- _Exercise material_:
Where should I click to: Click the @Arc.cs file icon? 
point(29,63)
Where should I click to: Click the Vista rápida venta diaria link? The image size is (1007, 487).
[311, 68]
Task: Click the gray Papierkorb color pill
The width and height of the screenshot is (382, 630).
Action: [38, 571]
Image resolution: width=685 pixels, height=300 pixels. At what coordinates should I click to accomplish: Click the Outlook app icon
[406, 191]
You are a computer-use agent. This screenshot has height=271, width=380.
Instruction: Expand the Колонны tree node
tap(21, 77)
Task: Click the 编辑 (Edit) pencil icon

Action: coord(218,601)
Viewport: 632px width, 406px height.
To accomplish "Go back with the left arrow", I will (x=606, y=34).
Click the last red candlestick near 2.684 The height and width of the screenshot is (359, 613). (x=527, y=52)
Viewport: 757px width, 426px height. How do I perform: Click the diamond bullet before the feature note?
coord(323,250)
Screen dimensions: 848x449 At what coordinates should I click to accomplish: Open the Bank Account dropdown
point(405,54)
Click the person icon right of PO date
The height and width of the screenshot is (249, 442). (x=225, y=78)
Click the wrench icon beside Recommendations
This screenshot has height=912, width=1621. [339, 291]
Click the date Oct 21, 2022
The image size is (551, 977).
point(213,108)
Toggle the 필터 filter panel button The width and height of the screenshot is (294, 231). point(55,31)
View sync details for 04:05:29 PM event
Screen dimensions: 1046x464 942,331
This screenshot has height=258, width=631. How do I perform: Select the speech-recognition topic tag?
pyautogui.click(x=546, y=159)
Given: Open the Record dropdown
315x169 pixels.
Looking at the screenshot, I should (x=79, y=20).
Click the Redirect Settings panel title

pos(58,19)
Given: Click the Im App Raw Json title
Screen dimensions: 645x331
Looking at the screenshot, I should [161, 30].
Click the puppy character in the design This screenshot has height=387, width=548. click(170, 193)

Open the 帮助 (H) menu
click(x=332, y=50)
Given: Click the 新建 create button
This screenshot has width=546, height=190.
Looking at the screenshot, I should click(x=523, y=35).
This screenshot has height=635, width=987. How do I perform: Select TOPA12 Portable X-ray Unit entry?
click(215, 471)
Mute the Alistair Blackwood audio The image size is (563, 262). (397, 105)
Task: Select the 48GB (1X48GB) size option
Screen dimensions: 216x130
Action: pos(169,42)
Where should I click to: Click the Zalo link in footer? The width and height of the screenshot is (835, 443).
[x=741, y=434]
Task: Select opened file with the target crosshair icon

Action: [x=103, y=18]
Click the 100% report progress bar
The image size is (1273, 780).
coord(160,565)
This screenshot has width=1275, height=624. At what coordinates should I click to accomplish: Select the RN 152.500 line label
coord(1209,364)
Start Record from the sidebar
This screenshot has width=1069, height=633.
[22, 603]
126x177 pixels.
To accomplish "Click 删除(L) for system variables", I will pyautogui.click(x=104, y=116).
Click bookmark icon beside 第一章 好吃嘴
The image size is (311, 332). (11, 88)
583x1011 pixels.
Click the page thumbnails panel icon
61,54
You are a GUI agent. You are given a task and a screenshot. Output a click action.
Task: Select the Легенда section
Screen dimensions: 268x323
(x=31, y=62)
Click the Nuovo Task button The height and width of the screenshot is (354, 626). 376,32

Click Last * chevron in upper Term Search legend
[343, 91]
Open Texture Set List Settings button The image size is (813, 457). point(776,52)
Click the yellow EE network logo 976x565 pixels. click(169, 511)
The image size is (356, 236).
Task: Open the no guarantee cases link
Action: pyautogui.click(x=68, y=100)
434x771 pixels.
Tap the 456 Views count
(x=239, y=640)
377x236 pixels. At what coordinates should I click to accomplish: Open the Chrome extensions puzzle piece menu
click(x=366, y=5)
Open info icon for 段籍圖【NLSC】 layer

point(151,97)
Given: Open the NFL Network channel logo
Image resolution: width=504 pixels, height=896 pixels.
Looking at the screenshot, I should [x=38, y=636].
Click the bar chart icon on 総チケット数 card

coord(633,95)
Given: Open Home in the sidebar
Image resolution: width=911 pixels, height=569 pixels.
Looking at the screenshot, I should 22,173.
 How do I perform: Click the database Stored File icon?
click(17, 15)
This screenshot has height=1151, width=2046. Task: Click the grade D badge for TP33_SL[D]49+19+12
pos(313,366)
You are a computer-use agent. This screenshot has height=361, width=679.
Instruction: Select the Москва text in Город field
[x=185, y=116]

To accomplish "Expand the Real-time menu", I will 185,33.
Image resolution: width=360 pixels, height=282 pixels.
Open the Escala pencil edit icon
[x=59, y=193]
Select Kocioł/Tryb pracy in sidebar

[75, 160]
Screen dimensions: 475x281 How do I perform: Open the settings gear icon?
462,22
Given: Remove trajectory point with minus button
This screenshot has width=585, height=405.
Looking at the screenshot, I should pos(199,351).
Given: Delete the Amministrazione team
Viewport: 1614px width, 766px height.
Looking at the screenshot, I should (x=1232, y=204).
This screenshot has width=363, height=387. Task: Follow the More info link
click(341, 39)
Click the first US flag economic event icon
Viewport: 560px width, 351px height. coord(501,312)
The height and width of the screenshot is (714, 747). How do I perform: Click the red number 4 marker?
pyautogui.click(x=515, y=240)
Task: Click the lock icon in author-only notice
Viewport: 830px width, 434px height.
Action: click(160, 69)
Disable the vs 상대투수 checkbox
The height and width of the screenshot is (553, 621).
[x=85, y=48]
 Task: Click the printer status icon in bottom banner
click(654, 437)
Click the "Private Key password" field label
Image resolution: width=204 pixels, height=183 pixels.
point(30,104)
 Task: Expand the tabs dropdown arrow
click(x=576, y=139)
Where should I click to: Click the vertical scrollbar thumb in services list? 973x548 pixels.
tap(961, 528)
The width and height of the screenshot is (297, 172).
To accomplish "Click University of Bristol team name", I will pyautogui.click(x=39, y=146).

- _What is expected_: The entries above must be written out again exactly as they are.

- _Problem solution_:
Where should I click to: Click the @Arc.cs file icon? 
point(29,63)
Where should I click to: Click the Vista rápida venta diaria link? The image size is (1007, 487).
[311, 68]
Task: Click the gray Papierkorb color pill
The width and height of the screenshot is (382, 630).
Action: [38, 571]
Image resolution: width=685 pixels, height=300 pixels. At what coordinates should I click to accomplish: Click the Outlook app icon
[406, 191]
You are a computer-use agent. This screenshot has height=271, width=380.
Instruction: Expand the Колонны tree node
tap(21, 77)
Task: Click the 编辑 (Edit) pencil icon

Action: coord(218,601)
Viewport: 632px width, 406px height.
To accomplish "Go back with the left arrow", I will (x=606, y=34).
Click the last red candlestick near 2.684 The height and width of the screenshot is (359, 613). (x=527, y=52)
Viewport: 757px width, 426px height. How do I perform: Click the diamond bullet before the feature note?
coord(323,250)
Screen dimensions: 848x449 At what coordinates should I click to accomplish: Open the Bank Account dropdown
point(405,54)
Click the person icon right of PO date
The height and width of the screenshot is (249, 442). (x=225, y=78)
Click the wrench icon beside Recommendations
This screenshot has height=912, width=1621. [339, 291]
Click the date Oct 21, 2022
The image size is (551, 977).
point(213,108)
Toggle the 필터 filter panel button The width and height of the screenshot is (294, 231). point(55,31)
View sync details for 04:05:29 PM event
Screen dimensions: 1046x464 942,331
This screenshot has height=258, width=631. How do I perform: Select the speech-recognition topic tag?
pyautogui.click(x=546, y=159)
Given: Open the Record dropdown
315x169 pixels.
Looking at the screenshot, I should (x=79, y=20).
Click the Redirect Settings panel title

pos(58,19)
Given: Click the Im App Raw Json title
Screen dimensions: 645x331
Looking at the screenshot, I should [161, 30].
Click the puppy character in the design This screenshot has height=387, width=548. click(170, 193)

Open the 帮助 (H) menu
click(x=332, y=50)
Given: Click the 新建 create button
This screenshot has width=546, height=190.
Looking at the screenshot, I should click(x=523, y=35).
This screenshot has height=635, width=987. How do I perform: Select TOPA12 Portable X-ray Unit entry?
click(215, 471)
Mute the Alistair Blackwood audio The image size is (563, 262). (397, 105)
Task: Select the 48GB (1X48GB) size option
Screen dimensions: 216x130
Action: pos(169,42)
Where should I click to: Click the Zalo link in footer? The width and height of the screenshot is (835, 443).
[x=741, y=434]
Task: Select opened file with the target crosshair icon

Action: [x=103, y=18]
Click the 100% report progress bar
The image size is (1273, 780).
coord(160,565)
This screenshot has width=1275, height=624. At what coordinates should I click to accomplish: Select the RN 152.500 line label
coord(1209,364)
Start Record from the sidebar
This screenshot has width=1069, height=633.
[22, 603]
126x177 pixels.
To accomplish "Click 删除(L) for system variables", I will pyautogui.click(x=104, y=116).
Click bookmark icon beside 第一章 好吃嘴
The image size is (311, 332). (11, 88)
583x1011 pixels.
Click the page thumbnails panel icon
61,54
You are a GUI agent. You are given a task and a screenshot. Output a click action.
Task: Select the Легенда section
Screen dimensions: 268x323
(x=31, y=62)
Click the Nuovo Task button The height and width of the screenshot is (354, 626). 376,32

Click Last * chevron in upper Term Search legend
[343, 91]
Open Texture Set List Settings button The image size is (813, 457). point(776,52)
Click the yellow EE network logo 976x565 pixels. click(169, 511)
The image size is (356, 236).
Task: Open the no guarantee cases link
Action: pyautogui.click(x=68, y=100)
434x771 pixels.
Tap the 456 Views count
(x=239, y=640)
377x236 pixels. At what coordinates should I click to accomplish: Open the Chrome extensions puzzle piece menu
click(x=366, y=5)
Open info icon for 段籍圖【NLSC】 layer

point(151,97)
Given: Open the NFL Network channel logo
Image resolution: width=504 pixels, height=896 pixels.
Looking at the screenshot, I should [x=38, y=636].
Click the bar chart icon on 総チケット数 card

coord(633,95)
Given: Open Home in the sidebar
Image resolution: width=911 pixels, height=569 pixels.
Looking at the screenshot, I should 22,173.
 How do I perform: Click the database Stored File icon?
click(17, 15)
This screenshot has height=1151, width=2046. Task: Click the grade D badge for TP33_SL[D]49+19+12
pos(313,366)
You are a computer-use agent. This screenshot has height=361, width=679.
Instruction: Select the Москва text in Город field
[x=185, y=116]

To accomplish "Expand the Real-time menu", I will 185,33.
Image resolution: width=360 pixels, height=282 pixels.
Open the Escala pencil edit icon
[x=59, y=193]
Select Kocioł/Tryb pracy in sidebar

[75, 160]
Screen dimensions: 475x281 How do I perform: Open the settings gear icon?
462,22
Given: Remove trajectory point with minus button
This screenshot has width=585, height=405.
Looking at the screenshot, I should pos(199,351).
Given: Delete the Amministrazione team
Viewport: 1614px width, 766px height.
Looking at the screenshot, I should (x=1232, y=204).
This screenshot has width=363, height=387. Task: Follow the More info link
click(341, 39)
Click the first US flag economic event icon
Viewport: 560px width, 351px height. coord(501,312)
The height and width of the screenshot is (714, 747). How do I perform: Click the red number 4 marker?
pyautogui.click(x=515, y=240)
Task: Click the lock icon in author-only notice
Viewport: 830px width, 434px height.
Action: click(160, 69)
Disable the vs 상대투수 checkbox
The height and width of the screenshot is (553, 621).
[x=85, y=48]
 Task: Click the printer status icon in bottom banner
click(654, 437)
Click the "Private Key password" field label
Image resolution: width=204 pixels, height=183 pixels.
point(30,104)
 Task: Expand the tabs dropdown arrow
click(x=576, y=139)
Where should I click to: Click the vertical scrollbar thumb in services list? 973x548 pixels.
tap(961, 528)
The width and height of the screenshot is (297, 172).
To accomplish "Click University of Bristol team name", I will pyautogui.click(x=39, y=146).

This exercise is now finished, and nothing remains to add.